_Aim_
Can you copy out the records below word for word, from their start through the line containing "Looking at the screenshot, I should pos(344,213).", including that line?
[BEGIN Data to process]
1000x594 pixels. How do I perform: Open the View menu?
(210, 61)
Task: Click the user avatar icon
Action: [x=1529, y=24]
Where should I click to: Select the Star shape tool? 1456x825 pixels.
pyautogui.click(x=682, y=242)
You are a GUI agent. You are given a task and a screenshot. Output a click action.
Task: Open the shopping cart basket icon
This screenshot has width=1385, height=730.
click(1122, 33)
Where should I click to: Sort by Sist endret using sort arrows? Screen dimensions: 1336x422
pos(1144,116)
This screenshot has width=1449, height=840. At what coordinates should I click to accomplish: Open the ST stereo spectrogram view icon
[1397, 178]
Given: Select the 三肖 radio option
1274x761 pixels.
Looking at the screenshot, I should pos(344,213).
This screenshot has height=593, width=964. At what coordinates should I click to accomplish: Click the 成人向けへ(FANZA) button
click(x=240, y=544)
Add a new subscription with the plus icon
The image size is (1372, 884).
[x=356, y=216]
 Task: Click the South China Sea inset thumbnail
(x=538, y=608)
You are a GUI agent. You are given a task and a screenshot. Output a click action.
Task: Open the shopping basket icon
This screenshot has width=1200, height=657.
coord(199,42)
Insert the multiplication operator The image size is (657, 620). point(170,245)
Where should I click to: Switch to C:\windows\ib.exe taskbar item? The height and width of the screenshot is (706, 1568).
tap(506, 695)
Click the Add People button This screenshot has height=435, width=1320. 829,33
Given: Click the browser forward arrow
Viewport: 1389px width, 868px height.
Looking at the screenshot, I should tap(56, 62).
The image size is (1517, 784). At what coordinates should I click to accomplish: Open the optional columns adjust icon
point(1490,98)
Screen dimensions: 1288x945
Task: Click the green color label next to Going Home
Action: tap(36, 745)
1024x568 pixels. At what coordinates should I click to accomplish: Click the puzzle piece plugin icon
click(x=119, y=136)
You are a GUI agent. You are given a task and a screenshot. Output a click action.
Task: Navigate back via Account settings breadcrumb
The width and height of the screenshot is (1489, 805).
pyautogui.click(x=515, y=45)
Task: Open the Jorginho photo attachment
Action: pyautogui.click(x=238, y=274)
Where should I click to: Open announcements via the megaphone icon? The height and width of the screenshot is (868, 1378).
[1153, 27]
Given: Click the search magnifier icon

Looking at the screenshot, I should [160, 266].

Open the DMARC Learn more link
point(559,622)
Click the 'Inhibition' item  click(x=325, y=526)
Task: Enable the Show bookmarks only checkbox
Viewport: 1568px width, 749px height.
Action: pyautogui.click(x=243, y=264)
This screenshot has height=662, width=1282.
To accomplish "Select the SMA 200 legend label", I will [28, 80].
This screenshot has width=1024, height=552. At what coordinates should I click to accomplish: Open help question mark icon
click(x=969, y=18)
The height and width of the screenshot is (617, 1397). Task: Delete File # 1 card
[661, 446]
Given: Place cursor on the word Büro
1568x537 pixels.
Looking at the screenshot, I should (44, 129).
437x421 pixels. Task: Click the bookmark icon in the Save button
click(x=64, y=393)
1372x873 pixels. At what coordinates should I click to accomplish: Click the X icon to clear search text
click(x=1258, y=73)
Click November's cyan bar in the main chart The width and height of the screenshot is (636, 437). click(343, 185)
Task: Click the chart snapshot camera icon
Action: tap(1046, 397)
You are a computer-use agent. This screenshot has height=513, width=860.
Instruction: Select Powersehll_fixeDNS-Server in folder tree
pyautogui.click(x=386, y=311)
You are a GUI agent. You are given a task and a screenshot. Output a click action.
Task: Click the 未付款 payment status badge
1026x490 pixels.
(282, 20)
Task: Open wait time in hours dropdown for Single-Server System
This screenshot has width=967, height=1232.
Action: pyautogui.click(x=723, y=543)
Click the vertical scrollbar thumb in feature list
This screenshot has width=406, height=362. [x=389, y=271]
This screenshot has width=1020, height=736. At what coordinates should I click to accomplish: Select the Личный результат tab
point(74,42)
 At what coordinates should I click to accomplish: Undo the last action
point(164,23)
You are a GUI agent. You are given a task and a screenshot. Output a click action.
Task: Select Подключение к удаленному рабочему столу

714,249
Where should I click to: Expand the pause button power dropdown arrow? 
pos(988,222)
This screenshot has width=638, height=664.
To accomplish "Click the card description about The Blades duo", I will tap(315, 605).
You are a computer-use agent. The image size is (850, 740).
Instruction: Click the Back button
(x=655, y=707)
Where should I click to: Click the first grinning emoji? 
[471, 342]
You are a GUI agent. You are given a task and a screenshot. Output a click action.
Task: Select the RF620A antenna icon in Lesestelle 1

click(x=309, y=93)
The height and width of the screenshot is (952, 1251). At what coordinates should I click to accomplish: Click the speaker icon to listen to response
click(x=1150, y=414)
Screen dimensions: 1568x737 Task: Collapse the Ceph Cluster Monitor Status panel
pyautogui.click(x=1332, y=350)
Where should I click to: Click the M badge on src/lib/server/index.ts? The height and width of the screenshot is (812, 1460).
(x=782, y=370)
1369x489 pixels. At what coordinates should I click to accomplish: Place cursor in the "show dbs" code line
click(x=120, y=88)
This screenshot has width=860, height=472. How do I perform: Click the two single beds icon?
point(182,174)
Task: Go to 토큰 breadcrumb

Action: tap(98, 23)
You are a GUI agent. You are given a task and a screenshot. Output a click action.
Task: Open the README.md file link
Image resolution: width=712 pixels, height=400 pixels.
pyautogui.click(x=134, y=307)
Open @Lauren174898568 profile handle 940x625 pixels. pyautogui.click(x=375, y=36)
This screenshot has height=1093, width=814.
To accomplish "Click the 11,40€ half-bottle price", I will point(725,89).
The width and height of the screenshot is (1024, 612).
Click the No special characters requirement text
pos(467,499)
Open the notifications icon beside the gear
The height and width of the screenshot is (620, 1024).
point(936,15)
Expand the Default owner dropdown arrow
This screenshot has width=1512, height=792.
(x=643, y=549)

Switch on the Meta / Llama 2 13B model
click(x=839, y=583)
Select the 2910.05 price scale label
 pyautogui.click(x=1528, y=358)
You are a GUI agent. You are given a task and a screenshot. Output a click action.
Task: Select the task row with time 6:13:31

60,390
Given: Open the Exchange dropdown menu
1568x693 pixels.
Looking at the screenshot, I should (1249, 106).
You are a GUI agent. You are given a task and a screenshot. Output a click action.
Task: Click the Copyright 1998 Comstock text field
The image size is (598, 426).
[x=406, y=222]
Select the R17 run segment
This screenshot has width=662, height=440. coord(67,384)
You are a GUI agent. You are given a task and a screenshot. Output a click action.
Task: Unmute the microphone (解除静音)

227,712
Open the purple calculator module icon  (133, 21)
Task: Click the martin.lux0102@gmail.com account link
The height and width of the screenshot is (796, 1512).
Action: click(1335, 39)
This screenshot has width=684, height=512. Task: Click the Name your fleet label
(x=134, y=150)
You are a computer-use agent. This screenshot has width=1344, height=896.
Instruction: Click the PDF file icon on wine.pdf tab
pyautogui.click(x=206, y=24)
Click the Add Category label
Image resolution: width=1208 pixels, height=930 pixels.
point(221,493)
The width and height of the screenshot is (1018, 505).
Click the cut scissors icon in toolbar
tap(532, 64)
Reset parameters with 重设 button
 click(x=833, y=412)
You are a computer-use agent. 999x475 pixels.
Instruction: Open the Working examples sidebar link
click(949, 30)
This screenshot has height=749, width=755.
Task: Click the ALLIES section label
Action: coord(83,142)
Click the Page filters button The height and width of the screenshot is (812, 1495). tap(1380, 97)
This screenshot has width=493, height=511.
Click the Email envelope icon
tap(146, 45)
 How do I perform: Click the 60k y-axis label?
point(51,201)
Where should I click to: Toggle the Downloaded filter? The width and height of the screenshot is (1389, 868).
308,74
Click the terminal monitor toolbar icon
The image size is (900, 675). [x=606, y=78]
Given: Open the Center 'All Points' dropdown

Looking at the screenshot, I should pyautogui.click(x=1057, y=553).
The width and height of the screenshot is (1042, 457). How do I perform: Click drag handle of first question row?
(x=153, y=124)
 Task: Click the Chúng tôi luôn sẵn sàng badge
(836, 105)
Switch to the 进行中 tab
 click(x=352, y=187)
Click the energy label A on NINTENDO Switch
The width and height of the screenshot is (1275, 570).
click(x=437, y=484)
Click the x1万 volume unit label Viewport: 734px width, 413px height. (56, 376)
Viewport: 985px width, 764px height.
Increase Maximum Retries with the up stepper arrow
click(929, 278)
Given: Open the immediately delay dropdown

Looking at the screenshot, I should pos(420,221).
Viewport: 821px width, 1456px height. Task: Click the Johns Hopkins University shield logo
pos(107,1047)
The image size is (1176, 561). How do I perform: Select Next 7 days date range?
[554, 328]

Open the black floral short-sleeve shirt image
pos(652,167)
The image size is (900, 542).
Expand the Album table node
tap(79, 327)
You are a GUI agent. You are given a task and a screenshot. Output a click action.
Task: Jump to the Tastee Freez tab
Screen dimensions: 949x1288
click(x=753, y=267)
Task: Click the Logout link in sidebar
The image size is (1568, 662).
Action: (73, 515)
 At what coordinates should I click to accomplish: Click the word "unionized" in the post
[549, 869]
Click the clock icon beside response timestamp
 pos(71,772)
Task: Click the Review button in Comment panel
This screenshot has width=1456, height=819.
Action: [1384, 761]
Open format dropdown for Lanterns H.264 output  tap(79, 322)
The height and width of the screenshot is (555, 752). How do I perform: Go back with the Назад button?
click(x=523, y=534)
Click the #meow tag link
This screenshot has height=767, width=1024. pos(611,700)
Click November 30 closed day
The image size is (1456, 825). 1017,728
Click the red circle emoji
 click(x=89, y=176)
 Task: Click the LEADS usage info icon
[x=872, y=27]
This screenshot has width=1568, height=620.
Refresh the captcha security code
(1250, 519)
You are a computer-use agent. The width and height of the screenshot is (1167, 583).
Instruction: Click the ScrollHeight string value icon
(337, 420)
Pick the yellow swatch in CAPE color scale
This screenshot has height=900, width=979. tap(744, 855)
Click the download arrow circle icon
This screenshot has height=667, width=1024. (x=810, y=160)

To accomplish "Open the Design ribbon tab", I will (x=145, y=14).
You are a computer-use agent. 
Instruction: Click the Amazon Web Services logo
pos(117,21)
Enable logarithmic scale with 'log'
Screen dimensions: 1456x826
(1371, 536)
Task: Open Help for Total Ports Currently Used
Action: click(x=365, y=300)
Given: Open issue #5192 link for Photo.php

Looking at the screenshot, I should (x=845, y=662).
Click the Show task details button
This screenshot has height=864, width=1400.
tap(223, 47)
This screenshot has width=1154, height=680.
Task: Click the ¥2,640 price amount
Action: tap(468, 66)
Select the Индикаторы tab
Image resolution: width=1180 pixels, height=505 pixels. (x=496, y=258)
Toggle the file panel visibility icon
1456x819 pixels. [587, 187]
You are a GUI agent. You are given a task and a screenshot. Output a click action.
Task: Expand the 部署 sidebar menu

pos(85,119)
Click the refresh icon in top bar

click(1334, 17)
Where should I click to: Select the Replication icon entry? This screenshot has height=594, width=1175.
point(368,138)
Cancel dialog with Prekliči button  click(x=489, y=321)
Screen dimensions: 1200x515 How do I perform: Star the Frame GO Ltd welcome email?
[END Data to process]
_Correct answer_
1000x594 pixels. How do I perform: Open the View menu?
(210, 61)
Task: Click the user avatar icon
Action: [x=1529, y=24]
Where should I click to: Select the Star shape tool? 1456x825 pixels.
pyautogui.click(x=682, y=242)
You are a GUI agent. You are given a task and a screenshot. Output a click action.
Task: Open the shopping cart basket icon
This screenshot has width=1385, height=730.
click(1122, 33)
Where should I click to: Sort by Sist endret using sort arrows? Screen dimensions: 1336x422
pos(1144,116)
This screenshot has width=1449, height=840. At what coordinates should I click to accomplish: Open the ST stereo spectrogram view icon
[1397, 178]
Given: Select the 三肖 radio option
1274x761 pixels.
Looking at the screenshot, I should pos(344,213).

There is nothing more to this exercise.